Ceux qui connaissent ce blog depuis sa création (avec plus d’un million de pages vues depuis le 14 novembre 2005 !) à l’époque où j’ai été amené à reprendre la présidence d’un parti devenu si peu rassembleur auront suivi l’évolution, ou plutôt « l’affinage » de ma vision. Partant rattachiste militant pur et dur, sans trop de nuances, sympathique mais inefficace, cette évolution a été nourrie de divers apports dont l’excellent texte sur «  Le vrai visage des Français ».

 

Du billet militant : « Wallons et Bruxellois francophones, pour en finir avec le syndrome de Stockholm ! » à celui sur «La fin du syndrome de Waterloo ? » et « La Wallonie sauvera-t-elle l'Europe ? » ou encore « La Wallonie sur la voie d'une organisation nouvelle ? » à ceux plus récents, mais nullement contradictoires avec les premiers, sur l’indispensable identité wallonne dont je retrouve une belle synthèse dans ce beau texte d’Arnaud Pirotte qui fait le tour du sujet, je retrouve – modestement - une constante qui me rassure. Celle d’être capable d’intégrer, d’écouter, de continuer à réfléchir, à prendre du recul, bref à évoluer. Ce n’est pas simple dans le milieu politique, fait de croyance ou d’opportunisme ou encore d’hyper-certitude, de continuer à marcher hors des sentiers battus. Une éducation à la pratique du « doute raisonné », si elle n’est pas un handicap n’est certainement pas le meilleur moyen de se faire des « amis » dans ce monde où règnent les croyances parfois irrationnelle qui - précédant et prédéterminant les convictions - s’opposent à la vérification et demeurent inaccessible à la contradiction et aux arguments raisonnables.

 

Ethiquement, ma position, mon message politique ne peut se baser que sur la multitude d’éléments factuels, d’indices, de témoignages, sérieux et souvent concordants recueillis personnellement ou rapportés par d’autres.

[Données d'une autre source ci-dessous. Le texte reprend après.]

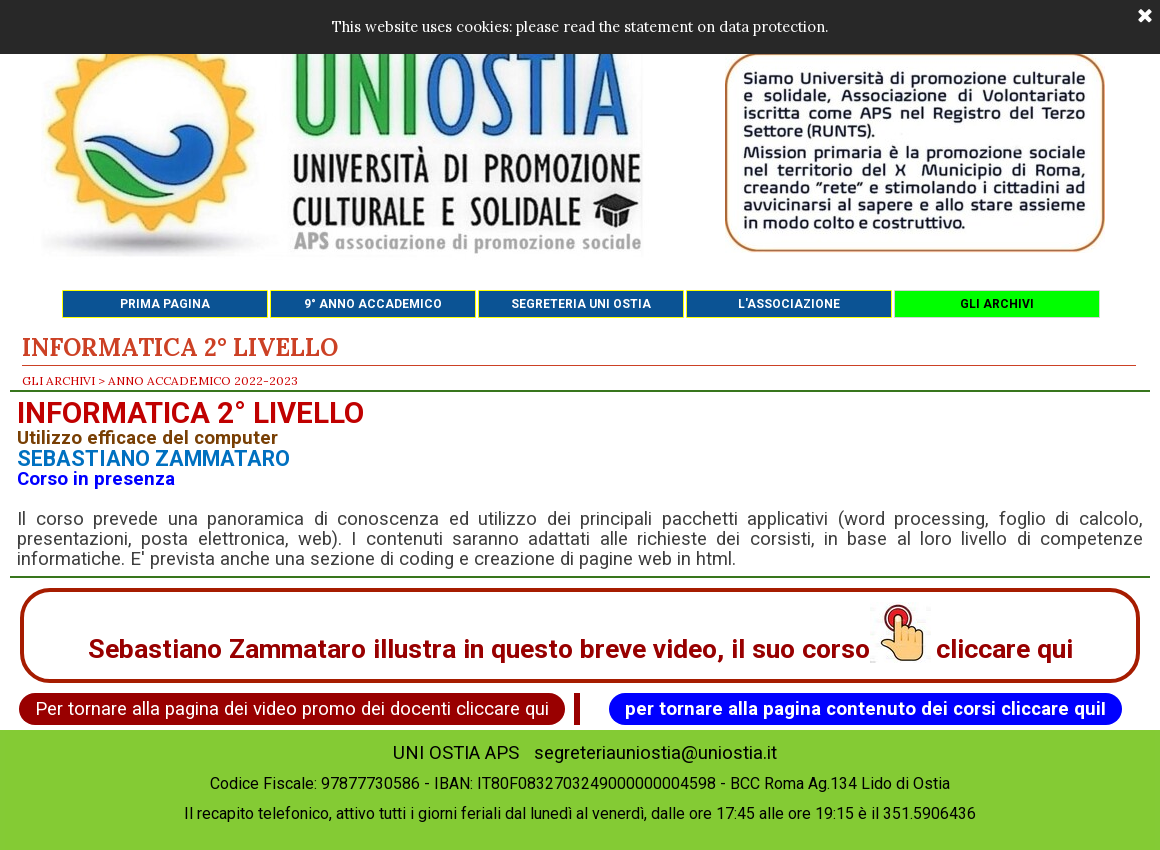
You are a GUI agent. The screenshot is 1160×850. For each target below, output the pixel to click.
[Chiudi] (1145, 17)
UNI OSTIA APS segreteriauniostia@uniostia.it (585, 753)
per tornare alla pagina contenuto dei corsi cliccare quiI (865, 709)
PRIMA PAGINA (165, 304)
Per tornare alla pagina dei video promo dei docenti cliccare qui (292, 709)
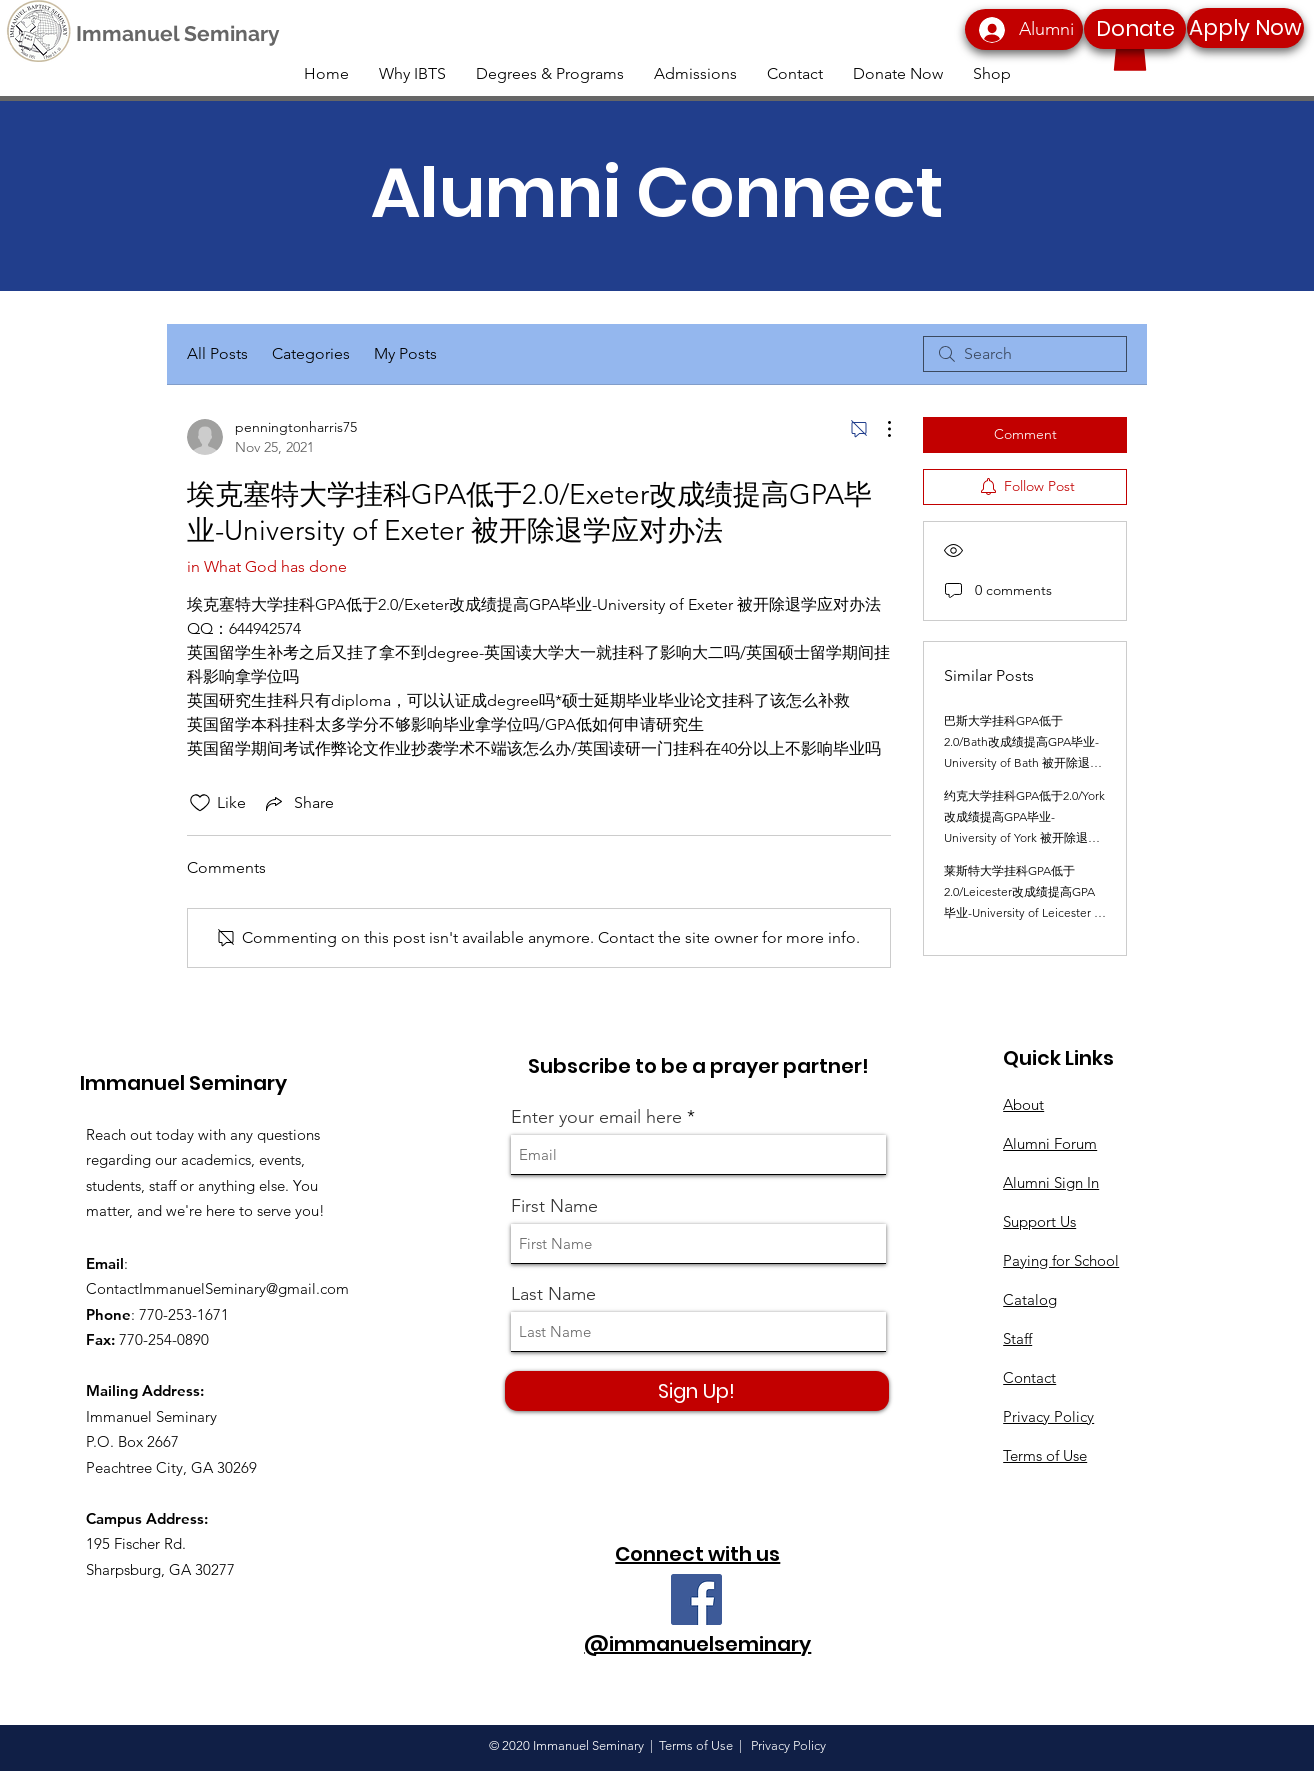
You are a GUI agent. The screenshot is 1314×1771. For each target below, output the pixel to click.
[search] (1025, 354)
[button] (1130, 50)
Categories (311, 353)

C’est – je le reconnais - une forme d’intime conviction, qui est une « croyance raisonnable » en quelque sorte.

 

En mai dernier au premier (et dernier !) congrès de « W+ », je disais que « nous étions les vrais continuateurs du Mouvement wallon, celui de nos grands anciens, les Albert Dubois, Jules Destrée, François Bovesse, Maurice Bologne et tant d’autres qui avaient déjà clairement défini la voie à suivre en parlant de « peuples indépendants et libres ainsi que d’intégrité française de la Wallonie ». J’ajoutais que, dans cette logique, « nous devions réclamer d’urgence l'émergence de quatre Régions autonomes par le transfert de nouvelles compétences et des moyens correspondants de l’Etat fédéral. Dans un souci de cohérence, de simplification de dynamisation et surtout d’efficacité. En particulier le transfert des compétences de l'actuelle Communauté française aux Régions, wallonne et bruxelloise. Régions égales en Droits, libres et autonomes. C’est que, pour la Wallonie, cette maîtrise indispensable de compétences essentielles, comme l’enseignement et la culture, vont renforcer une identité négligée, mais historiquement fondée sur la fraternité et l’égalité, et agiront comme un puissant moteur de changement social, culturel et économique ». J’ajoutais à ces notions de Régions (avec une majuscule car il s’agit d’entités humaines qui ont rang d’Etats, quelle que soit par ailleurs la terminologie utilisée.) libres et égales en Droits, « le droit de s’associer deux à deux en fonction de leurs intérêts propres, mais aussi de s’adosser à un pays voisin pour les mêmes raisons ». Autonome en effet, la Wallonie peut sortir de la logique belge qui veut que son économie soit mise au service des autres. Le monde a changé, les frontières et les relations entre états européens ne sont plus les mêmes. Une Wallonie souveraine pourra – librement – choisir ses alliés ». Ajoutant : «  Par exemple, un pays voisin dont nous partageons tant de chose sans perdre pour autant nos spécificités. Une Wallonie souveraine sera libre de négocier les accords qui lui conviendront avec ses voisins. Sans subir ! »

 

J’ai constaté que ce terme « d’adossement » a été repris à plusieurs reprises dans la presse ou sur des fora politiques.

 

Et confirmant la justesse de ma vision, dans l’interview donnée dans le « Paris-Match – édition Belgique » du 8 juillet dernier, Jean-Pierre Chevènement disait clairement que « si nous le demandions, et si en toute hypothèse les Flamands prenaient leur indépendance – conditions qui ne sont pas aujourd’hui réunies – je trouverais juste de les accueillir dans la République française sous un statut à déterminer. Ce pourrait être le statut actuel avec un simple rattachement de la sécurité sociale wallonne à la sécurité sociale française ».

 

Le confédéralisme n’est donc absolument pas le « fédéralisme des cons » suivant une expression autant malheureuse que ridicule, mais une étape essentielle, la meilleure chose qui puisse arriver à la Wallonie pour le moment. Je répète : celle-ci, souveraine, sera libre de négocier les accords qui lui conviendront avec - tous - ses voisins. Sans subir ! 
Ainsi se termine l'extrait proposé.